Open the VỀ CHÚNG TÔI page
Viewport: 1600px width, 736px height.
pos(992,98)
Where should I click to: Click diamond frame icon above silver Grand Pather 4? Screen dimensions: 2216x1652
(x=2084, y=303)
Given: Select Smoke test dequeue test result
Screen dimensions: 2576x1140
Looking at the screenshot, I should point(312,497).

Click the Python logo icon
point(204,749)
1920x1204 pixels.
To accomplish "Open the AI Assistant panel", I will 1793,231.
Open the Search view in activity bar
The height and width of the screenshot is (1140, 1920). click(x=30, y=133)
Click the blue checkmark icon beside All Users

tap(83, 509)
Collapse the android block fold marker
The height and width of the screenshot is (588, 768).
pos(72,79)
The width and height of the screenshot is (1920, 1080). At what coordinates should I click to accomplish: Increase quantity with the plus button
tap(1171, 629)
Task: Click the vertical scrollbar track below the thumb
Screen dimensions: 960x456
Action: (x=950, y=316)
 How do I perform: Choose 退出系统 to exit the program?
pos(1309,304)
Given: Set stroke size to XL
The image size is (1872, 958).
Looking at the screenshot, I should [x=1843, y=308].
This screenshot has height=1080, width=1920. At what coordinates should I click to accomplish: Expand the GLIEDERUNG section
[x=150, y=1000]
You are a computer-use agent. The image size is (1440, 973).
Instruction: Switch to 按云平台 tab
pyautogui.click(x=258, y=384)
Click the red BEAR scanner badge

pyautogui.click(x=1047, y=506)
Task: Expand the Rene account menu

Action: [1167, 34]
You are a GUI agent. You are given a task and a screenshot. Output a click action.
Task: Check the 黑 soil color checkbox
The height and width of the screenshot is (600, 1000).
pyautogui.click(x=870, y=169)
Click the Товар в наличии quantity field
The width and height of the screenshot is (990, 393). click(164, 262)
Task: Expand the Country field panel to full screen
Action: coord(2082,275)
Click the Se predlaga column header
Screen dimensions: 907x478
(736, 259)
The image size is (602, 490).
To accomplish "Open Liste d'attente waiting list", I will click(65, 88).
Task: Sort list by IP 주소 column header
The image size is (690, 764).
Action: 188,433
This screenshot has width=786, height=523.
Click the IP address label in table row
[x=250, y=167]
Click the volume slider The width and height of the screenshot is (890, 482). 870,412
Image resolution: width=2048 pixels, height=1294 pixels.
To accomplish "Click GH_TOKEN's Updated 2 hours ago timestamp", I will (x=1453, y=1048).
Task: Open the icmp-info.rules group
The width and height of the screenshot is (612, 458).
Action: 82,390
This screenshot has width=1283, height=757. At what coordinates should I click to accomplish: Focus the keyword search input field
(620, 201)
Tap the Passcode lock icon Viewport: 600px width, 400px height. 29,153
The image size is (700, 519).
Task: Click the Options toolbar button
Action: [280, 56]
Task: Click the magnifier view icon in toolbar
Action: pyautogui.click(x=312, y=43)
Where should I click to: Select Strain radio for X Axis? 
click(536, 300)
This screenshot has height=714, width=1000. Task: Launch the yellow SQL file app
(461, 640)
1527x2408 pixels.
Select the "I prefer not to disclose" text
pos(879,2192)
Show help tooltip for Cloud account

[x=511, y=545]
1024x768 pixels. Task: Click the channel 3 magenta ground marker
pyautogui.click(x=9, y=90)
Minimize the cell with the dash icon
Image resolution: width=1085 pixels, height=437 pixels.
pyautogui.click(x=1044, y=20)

=== Required work ===
Quote the records word for word, from their first line through the line containing "The height and width of the screenshot is (1140, 1920).", with both of those lines included.

=== Expected answer ===
Open the VỀ CHÚNG TÔI page
Viewport: 1600px width, 736px height.
pos(992,98)
Where should I click to: Click diamond frame icon above silver Grand Pather 4? Screen dimensions: 2216x1652
(x=2084, y=303)
Given: Select Smoke test dequeue test result
Screen dimensions: 2576x1140
Looking at the screenshot, I should point(312,497).

Click the Python logo icon
point(204,749)
1920x1204 pixels.
To accomplish "Open the AI Assistant panel", I will 1793,231.
Open the Search view in activity bar
The height and width of the screenshot is (1140, 1920). click(x=30, y=133)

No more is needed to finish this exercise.